Don’t Look For Riches in Citizen Journalism – Let Citizen Journalism Enrich You

I’m excited about citizen journalism, and most people who live in the little online echo chamber we call the blogosphere are excited about this people-powered evolution of news, too. Get out in the real world, however, and the reaction is guarded. Not as poorly guarded as, say, your typical Iowa or Texas prison facility, but guarded nonetheless.

Public relations professionals and PR students, after hearing me talk about today’s journalism trends and their impact on communications in general, invariably ask the same questions: Where is the business model? Citizen journalism sounds very East Village bohemian and all, but who’s going to be a citizen reporter if there’s no money in it?

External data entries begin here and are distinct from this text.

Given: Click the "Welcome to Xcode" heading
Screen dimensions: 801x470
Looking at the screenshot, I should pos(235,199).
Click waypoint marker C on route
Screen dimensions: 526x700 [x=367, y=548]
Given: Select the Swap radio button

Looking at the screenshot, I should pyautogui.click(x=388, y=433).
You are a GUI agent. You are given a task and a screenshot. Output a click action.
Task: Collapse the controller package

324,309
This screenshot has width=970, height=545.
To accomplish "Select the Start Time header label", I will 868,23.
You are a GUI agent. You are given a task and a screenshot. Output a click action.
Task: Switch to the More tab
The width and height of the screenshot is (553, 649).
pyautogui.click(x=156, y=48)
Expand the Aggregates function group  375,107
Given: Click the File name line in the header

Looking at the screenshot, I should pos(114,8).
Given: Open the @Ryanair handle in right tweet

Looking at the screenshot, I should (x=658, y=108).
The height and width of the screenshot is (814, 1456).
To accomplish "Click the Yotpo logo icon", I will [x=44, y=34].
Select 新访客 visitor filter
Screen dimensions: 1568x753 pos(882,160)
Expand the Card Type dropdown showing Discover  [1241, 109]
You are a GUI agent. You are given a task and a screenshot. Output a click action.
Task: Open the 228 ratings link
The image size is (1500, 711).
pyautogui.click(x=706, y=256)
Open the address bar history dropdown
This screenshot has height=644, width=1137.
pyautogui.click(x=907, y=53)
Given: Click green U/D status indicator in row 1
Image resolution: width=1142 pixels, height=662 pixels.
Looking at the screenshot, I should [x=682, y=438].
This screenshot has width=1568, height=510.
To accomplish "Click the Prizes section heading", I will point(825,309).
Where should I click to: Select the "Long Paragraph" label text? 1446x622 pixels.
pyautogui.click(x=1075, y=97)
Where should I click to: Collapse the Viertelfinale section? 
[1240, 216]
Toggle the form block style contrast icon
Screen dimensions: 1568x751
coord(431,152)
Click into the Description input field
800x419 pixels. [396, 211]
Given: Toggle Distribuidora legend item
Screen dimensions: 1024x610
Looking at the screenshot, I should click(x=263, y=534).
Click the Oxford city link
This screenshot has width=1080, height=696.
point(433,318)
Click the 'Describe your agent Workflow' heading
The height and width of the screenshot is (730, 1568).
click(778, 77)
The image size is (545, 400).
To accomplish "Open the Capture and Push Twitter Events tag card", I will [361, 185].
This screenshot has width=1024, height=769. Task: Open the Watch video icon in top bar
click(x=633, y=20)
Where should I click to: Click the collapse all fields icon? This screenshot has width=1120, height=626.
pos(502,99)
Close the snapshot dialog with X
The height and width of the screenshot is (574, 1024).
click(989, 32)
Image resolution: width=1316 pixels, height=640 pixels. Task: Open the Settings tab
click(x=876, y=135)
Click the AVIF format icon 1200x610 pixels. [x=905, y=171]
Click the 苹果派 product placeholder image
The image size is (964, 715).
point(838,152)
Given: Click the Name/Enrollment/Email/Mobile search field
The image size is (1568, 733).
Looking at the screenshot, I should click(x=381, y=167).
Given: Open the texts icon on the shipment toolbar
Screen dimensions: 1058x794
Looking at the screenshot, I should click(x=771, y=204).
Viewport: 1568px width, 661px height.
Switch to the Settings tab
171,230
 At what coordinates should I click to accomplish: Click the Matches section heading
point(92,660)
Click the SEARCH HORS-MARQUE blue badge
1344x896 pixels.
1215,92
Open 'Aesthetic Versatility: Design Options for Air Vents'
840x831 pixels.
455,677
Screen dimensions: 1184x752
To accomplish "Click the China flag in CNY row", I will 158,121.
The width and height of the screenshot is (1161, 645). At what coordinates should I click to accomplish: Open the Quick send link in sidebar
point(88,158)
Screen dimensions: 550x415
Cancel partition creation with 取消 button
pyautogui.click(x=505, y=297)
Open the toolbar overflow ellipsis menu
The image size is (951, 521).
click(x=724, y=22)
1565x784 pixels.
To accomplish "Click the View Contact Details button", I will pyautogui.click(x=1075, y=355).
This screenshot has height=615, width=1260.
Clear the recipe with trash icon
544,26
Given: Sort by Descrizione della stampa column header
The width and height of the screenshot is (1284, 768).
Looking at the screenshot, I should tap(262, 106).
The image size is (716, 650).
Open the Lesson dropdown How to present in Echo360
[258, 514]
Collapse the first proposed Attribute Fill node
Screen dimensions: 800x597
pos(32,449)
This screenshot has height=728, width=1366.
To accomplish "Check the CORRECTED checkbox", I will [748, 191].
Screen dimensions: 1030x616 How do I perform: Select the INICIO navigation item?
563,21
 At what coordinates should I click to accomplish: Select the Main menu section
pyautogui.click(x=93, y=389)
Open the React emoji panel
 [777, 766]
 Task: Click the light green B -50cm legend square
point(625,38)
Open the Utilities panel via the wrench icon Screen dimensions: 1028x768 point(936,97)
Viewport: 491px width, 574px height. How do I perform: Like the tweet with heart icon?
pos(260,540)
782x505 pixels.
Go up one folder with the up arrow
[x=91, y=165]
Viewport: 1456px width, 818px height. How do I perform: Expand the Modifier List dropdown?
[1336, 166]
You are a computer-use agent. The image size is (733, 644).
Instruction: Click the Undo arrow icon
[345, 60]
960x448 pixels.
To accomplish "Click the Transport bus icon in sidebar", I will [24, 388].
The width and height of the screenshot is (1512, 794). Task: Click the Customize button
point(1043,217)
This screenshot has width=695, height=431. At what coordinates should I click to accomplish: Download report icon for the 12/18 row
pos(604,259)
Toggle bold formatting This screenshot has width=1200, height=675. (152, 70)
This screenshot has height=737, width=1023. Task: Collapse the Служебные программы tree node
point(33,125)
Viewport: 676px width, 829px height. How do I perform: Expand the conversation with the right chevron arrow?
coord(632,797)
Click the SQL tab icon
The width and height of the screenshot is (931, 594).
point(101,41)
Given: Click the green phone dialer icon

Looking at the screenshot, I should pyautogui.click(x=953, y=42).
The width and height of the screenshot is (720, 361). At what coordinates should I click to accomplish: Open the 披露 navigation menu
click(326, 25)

Now it is no surprise these questions always comes from people with no journalism background. If they did have a journalism background – like journalist-turned-PR pro Scott Baradell who writes the Media Orchard blog, for example – they would know that looking for money in journalism is like looking for love in a brothel or for WMD’s in Iraq. It sounds promising at first, but in the end you just become another victim of bad intelligence.

I know what you’re saying: “But what about all those journalists I see on television or hear on the radio? They make a lot of money, right?”

Yes, they do, for one of two reasons. They either 1) paid their dues doing the weather in Topeka before making enough to pay full price for their macaroni & cheese dinners, or 2) they are not real journalists, but rather media “personalities” or pundits who use journalism as a cover to hide their real purpose, which is to turn our brains into gelatin and make us believe that thinking for ourselves is another way to let the terrorists win.

Real journalists are more concerned about feeding the world than feeding themselves. Real reporters let others make the news rather than try to become the news. Real journalism requires passion and purpose – qualities that the best citizen journalists have in abundance.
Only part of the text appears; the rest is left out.